To do: An exact reproduction of the lines from the one with "Instruction: Open the Credit fund type link" to the end of the data below is required. No other lines may be included.

··· Information given

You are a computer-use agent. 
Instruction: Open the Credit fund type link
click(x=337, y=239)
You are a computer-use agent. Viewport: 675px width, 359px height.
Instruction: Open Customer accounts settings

······

Task solution:
Instruction: Open the Credit fund type link
click(x=337, y=239)
You are a computer-use agent. Viewport: 675px width, 359px height.
Instruction: Open Customer accounts settings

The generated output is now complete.